Die primäre Erwartungshaltung der Mittvierziger: Ausruhen vom Arbeitsleben und viel Zeit und Muße haben.

Was sie nachher konkret mit dieser Zeit anfangen wollen, darüber machen sie sich vorher wenig Gedanken. Sie haben nur den einen Vorsatz, sich zu bemühen, ihr Leben möglichst »sinnvoll zu gestalten«.
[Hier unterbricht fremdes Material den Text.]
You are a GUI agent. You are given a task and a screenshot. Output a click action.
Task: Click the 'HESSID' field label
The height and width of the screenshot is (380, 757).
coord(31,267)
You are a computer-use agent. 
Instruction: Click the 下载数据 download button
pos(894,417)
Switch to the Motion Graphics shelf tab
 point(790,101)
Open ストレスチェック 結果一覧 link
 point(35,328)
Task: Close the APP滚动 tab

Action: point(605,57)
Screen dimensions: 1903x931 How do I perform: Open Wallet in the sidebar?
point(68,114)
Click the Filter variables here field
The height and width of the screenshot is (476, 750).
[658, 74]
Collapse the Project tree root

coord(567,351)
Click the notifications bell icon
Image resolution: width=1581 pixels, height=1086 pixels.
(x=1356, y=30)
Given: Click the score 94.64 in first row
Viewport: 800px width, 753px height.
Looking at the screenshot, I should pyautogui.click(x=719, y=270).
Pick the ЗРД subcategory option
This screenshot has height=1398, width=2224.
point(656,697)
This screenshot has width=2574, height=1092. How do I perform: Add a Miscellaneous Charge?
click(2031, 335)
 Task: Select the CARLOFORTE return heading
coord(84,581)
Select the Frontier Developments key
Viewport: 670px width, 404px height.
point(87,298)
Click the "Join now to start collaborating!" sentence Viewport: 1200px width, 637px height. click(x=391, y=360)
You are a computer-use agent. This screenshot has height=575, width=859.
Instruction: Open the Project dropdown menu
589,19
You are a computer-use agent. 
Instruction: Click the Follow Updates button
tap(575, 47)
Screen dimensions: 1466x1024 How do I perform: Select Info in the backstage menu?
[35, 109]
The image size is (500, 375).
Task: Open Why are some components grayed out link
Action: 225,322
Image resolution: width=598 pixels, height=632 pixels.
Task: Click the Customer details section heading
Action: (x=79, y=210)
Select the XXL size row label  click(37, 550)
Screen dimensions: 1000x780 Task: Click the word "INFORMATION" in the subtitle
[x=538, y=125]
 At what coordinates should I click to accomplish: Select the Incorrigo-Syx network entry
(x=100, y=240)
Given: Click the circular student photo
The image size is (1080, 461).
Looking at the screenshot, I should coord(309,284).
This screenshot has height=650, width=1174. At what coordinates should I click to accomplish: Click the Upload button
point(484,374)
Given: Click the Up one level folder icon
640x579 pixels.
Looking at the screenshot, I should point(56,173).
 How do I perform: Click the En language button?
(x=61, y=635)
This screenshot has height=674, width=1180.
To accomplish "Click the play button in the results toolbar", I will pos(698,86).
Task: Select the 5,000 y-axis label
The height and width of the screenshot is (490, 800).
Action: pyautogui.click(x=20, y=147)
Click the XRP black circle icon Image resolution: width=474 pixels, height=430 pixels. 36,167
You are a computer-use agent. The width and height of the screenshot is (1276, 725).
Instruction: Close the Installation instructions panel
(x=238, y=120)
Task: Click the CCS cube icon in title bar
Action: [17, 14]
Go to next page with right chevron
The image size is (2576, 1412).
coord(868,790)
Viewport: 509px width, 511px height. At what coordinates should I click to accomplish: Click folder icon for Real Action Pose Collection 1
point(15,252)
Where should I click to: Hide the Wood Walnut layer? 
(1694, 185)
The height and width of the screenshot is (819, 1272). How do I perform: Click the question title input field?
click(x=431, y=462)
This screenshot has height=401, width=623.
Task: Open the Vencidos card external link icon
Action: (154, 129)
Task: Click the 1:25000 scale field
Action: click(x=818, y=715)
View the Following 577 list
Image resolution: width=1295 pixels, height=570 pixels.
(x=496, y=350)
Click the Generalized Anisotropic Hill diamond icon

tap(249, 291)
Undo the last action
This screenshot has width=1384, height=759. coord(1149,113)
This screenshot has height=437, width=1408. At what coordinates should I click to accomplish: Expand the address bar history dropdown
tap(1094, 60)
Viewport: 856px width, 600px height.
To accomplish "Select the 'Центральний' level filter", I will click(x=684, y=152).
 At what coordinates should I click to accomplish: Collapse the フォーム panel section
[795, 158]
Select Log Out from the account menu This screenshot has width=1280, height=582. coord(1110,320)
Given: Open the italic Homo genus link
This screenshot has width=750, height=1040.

Die zweite Erwartungshaltung lautet: einfach nachholen. Man will das nachholen oder intensivieren, wozu man bisher aus Zeitmangel nicht oder nicht ausgiebig genug kam. Man denkt hier vor allem an Lektüre jeder Art: »Die Zeitung von vorne bis hinten lesen« oder »mal wieder ein gutes Buch lesen«. Auch dem Garten will man sich mehr widmen als bisher, häufiger spazieren gehen und natürlich viel Reisen und Ausflüge machen. Bei den Mittvierzigern ist eine starke Tendenz erkennbar, den kommenden Wechsel und die damit verbundenen Konsequenzen von sich wegzuschieben. Die Folge ist eine Ausweichreaktion nach dem Motto: »Kommt Zeit, kommt Rat«.

Langlebigkeit ist nur gut, wenn auch die Lebensqualität gut ist.

Die langlebigste Gesellschaft aller Zeiten kommt auf uns zu. Der »Jugendkult« des 20. Jahrhunderts ist Geschichte. Und Lebensfreude und Lebensfreunde gibt es auch im hohen Alter. Wer lange »lebenshungrig« zu leben versteht, wird sich nach dem Abraham-Prinzip am Ende des Lebens »alt und lebenssatt«, d.h. zufrieden für immer von der Bühne des Lebens verabschieden können.

Von den heute geborenen Deutschen wird 100 Jahre später noch die Hälfte am Leben sein.

Daraus ergeben sich folgende Fragestellungen: Wie kann sichergestellt werden, dass ein langes Leben auch ein »gutes Leben« wird – materiell und mental, physisch und sozial? Was müssen Eltern heute tun, um die nächste Generation darauf vorzubereiten, sehr alt zu werden? Und werden wir uns nicht alle spätestens in der Mitte des Lebens die Frage stellen müssen: Beruf, Familie – und was dann?